→ **Aim**
In the forum thread about identifying a fish, how much has the fish grown since it was bought?

* Start Text provided *

# Anyone know this fish?



## Miss Angel (May 2, 2013)

Hi, struggled to find were to post this. 

We bought an Aquarium Carp (read up and they don't exist?) a couple of months ago now and it's growing quite quickly (it was less than 1" and now a good 3")

Wanting to find out what it is so that we know we are looking after it properly. 

Not the best pic but i can try and get better if needed (Camera shy little bugger)

Thank in advance, Emma.


----------



## Miss Angel (May 2, 2013)

We have been told it's a carp, What size will we have to remove from the tank (60L)


----------



## lohachata (Jan 27, 2006)

well.....the picture doesn't show up...there are many species of fish in the carp family..from guppies to koi..koi can reach a metre or more.many others will grow to be 20-40 cm or so...you will need to more it very soon..


----------



## Miss Angel (May 2, 2013)

Thanks, Does it not show on the attachment? He's silver with a couple black markings. barbs on mouth about 4mm.

If he is a carp hoping to be able to wait for warmer weather and pass him over to a friend who has a pond. 

I will get better photo when i get the chance and maybe when the photo shows i may get some advise.

Thank you.


----------



## blindkiller85 (Jan 8, 2011)

Uploading it to any picture based site will be the easiest. My favorite is www.tinypic.com


----------



## Miss Angel (May 2, 2013)




----------



## Ice (Sep 25, 2006)

Looks like a Koi to me. Perhaps someone else can verify?


----------



## lohachata (Jan 27, 2006)

yep ; that is indeed a koi..


----------

* End Text provided *
* Start Information shown *

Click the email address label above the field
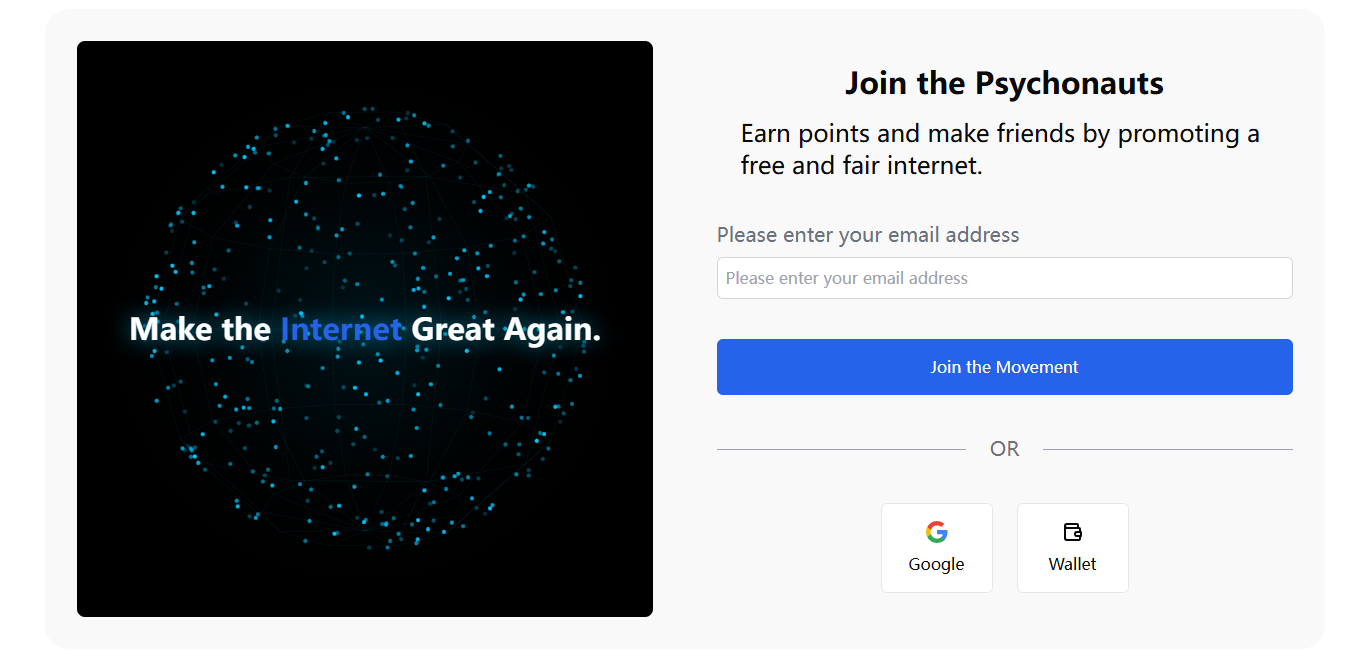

* End Information shown *

→ **Answer below**
From less than 1 inch to a good 3 inches.